A statement made by the Ministry of Petroleum and Mineral Resources of Turkmenistan on Monday (March 2nd) outlined this. It talked about the "huge resource base of hydrocarbons onshore and offshore" Turkmenistan has access to, as well as the desire to export them "in the eastern and the European directions".


The Trans-Caspian pipeline

This pipeline project, which would travel under the Caspian Sea to Azerbaijan, would allow Turkmen gas to reach Europe via the planned Trans-Anatolian Natural Gas Pipeline (TANAP). The future of this project is uncertain, but recent developments have made it seem more and more likely.

First of all, a recent meeting between Recep Tayyip Erdogan, president of Turkey, and Turkmen president Gurbanguli Berdimuhamedov led to an important decision.
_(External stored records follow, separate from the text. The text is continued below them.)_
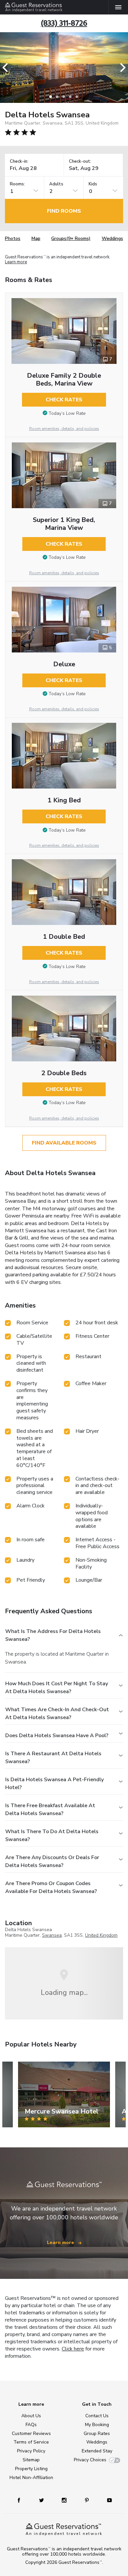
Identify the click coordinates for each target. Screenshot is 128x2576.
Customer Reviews (31, 2433)
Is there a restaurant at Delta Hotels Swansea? (53, 1757)
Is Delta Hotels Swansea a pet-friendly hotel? (54, 1783)
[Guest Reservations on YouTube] (107, 2500)
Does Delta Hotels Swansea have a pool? (56, 1735)
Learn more (16, 262)
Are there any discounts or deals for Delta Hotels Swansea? (52, 1861)
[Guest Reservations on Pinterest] (87, 2500)
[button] (7, 67)
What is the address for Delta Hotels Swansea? (53, 1635)
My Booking (97, 2425)
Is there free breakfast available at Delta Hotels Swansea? (50, 1809)
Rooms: (17, 184)
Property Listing (31, 2469)
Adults (56, 184)
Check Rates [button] (64, 399)
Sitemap (31, 2460)
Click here (73, 2348)
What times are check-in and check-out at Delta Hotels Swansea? (57, 1713)
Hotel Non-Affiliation (31, 2477)
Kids (93, 184)
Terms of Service (31, 2442)
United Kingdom (101, 1935)
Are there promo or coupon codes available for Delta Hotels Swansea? (51, 1887)
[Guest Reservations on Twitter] (42, 2500)
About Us (31, 2416)
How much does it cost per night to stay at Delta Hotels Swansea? (56, 1687)
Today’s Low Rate (67, 413)
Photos (12, 238)
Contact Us (97, 2416)
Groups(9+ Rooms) (71, 238)
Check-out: (80, 161)
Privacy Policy (31, 2451)
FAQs (31, 2425)
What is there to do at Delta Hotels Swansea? (51, 1835)
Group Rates (97, 2433)
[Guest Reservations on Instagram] (64, 2500)
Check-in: (19, 161)
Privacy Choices (90, 2460)
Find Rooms (64, 211)
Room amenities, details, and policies (64, 428)
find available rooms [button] (64, 1142)
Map (36, 238)
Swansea (52, 1935)
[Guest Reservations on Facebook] (22, 2500)
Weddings (112, 238)
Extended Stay (97, 2451)
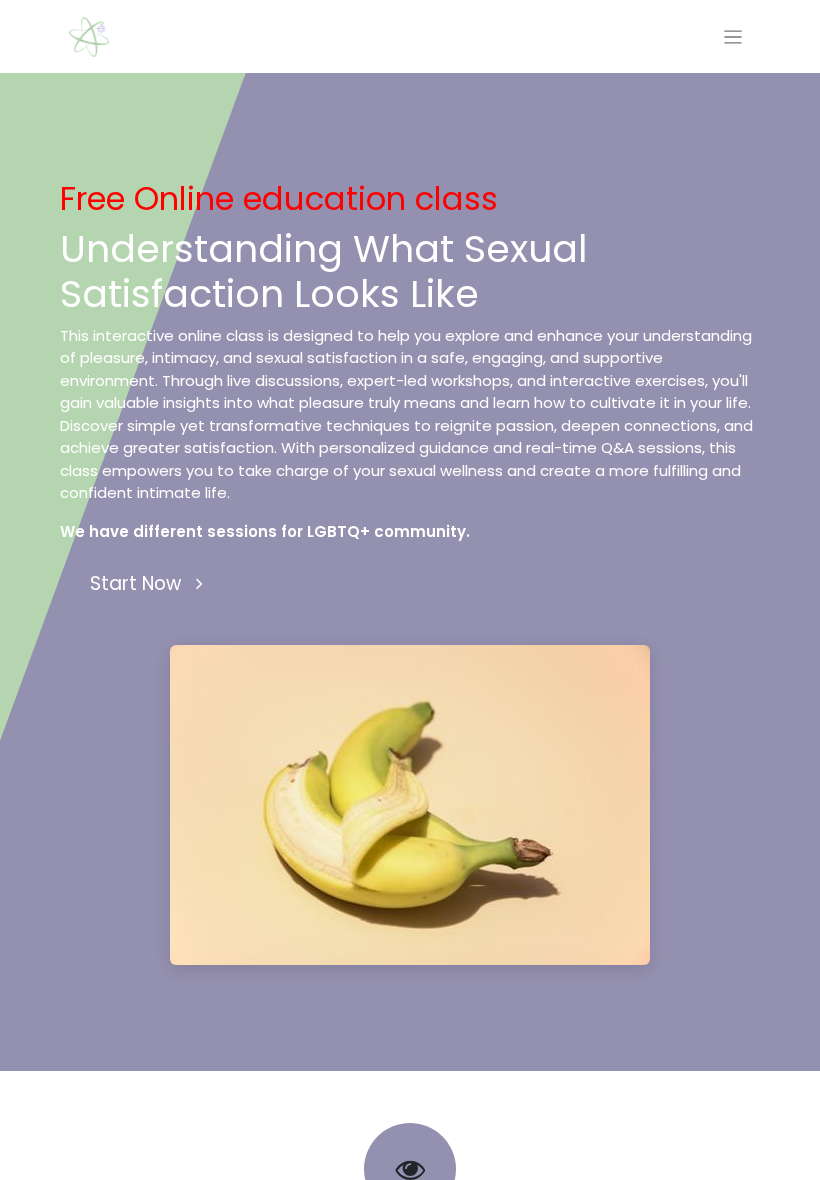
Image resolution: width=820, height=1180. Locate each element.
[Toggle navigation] (733, 36)
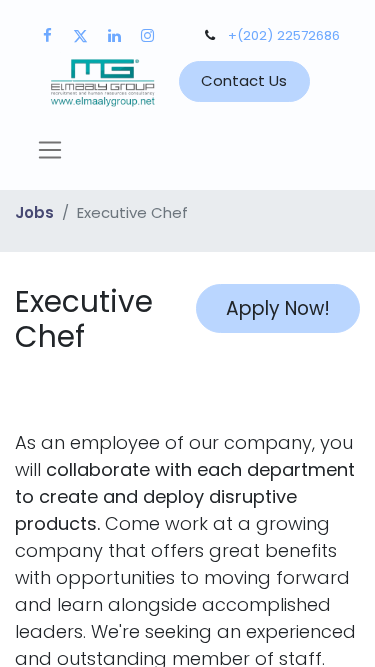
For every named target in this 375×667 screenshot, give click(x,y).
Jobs (34, 212)
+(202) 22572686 (284, 35)
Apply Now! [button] (278, 308)
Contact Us (244, 80)
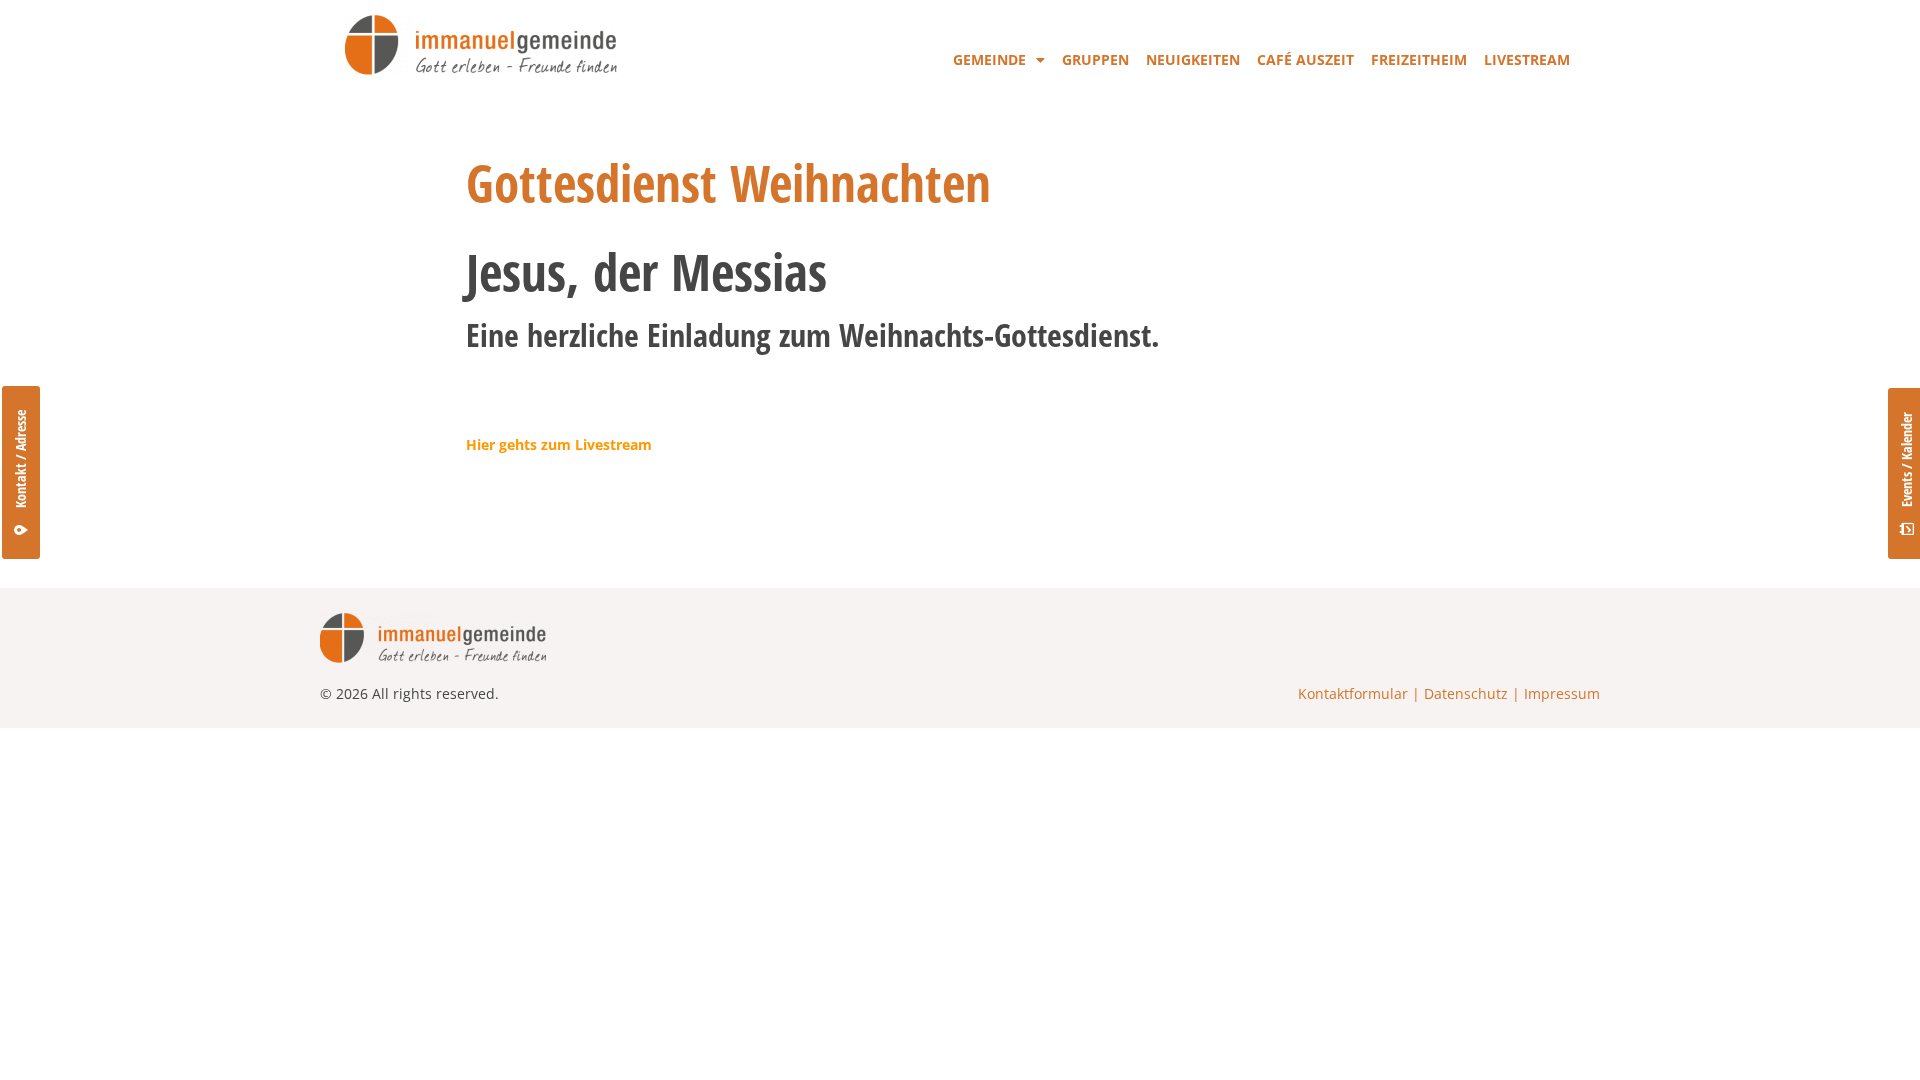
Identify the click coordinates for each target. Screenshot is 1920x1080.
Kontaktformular (1353, 693)
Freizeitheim (1419, 59)
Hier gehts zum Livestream (559, 444)
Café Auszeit (1305, 59)
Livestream (1527, 59)
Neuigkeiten (1193, 59)
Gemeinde (989, 59)
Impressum (1562, 693)
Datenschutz (1466, 693)
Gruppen (1095, 59)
The heads of state agreed to form a trilateral mechanism on energy issues, with Azerbaijan as the third partner.

Mr Erdogan said that Turkmenistan plays a vital role in the transportation of central Asian gas to other countries, particularly Europe, and added that the possibility of transporting Turkmen gas through Turkey had been discussed. While it wasn't mentioned specifically, this makes the creation of the Trans-Caspian pipeline project more likely.

There is some concern that construction of this pipeline would cause environmental damage. Undersea work can potentially harm species of fish and other aquatic life, as well as affecting the surrounding water and air quality.

However, studies carried out by RSK Environment Ltd have already determined that the pipeline is safe from an environmental point of view, so there is a good chance construction can begin soon. This would have the potential to carry up to 16 bcm of gas to Europe, opening up this market for Turkmenistan.